(Source records)
────────────────
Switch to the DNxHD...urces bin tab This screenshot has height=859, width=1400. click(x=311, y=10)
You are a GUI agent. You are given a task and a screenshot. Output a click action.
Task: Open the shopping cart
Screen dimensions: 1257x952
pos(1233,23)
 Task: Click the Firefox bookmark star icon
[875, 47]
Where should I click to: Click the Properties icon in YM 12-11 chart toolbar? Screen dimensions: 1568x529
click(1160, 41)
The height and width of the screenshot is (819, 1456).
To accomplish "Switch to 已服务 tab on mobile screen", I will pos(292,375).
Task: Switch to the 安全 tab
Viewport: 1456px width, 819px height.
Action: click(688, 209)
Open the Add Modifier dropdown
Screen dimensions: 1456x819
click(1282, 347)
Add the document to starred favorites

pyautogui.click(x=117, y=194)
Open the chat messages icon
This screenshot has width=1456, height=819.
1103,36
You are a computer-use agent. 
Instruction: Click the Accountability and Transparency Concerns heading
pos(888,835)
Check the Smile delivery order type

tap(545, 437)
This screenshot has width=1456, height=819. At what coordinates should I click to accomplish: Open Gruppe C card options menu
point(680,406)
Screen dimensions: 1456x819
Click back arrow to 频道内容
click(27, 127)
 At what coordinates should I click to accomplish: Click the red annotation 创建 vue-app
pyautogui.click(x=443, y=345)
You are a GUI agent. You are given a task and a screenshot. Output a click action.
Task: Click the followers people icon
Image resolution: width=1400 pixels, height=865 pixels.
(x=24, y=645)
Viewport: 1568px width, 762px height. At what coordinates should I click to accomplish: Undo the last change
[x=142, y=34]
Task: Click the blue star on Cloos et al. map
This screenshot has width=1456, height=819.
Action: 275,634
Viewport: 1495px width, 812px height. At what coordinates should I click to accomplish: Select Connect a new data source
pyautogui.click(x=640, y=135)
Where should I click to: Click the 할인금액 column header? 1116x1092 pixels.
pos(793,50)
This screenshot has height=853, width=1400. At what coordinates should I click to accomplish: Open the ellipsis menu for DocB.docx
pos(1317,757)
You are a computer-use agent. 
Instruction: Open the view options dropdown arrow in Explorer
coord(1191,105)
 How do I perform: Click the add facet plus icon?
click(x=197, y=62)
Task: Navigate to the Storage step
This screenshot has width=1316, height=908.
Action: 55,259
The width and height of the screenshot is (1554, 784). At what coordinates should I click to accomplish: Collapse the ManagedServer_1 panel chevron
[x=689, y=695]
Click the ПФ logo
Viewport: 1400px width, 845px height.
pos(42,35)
────────────────
- Your task
Find the lines in the records that contain the word "Switch", then copy every one of them.

- Answer space
Switch to the DNxHD...urces bin tab This screenshot has height=859, width=1400. click(x=311, y=10)
To accomplish "Switch to 已服务 tab on mobile screen", I will pos(292,375).
Task: Switch to the 安全 tab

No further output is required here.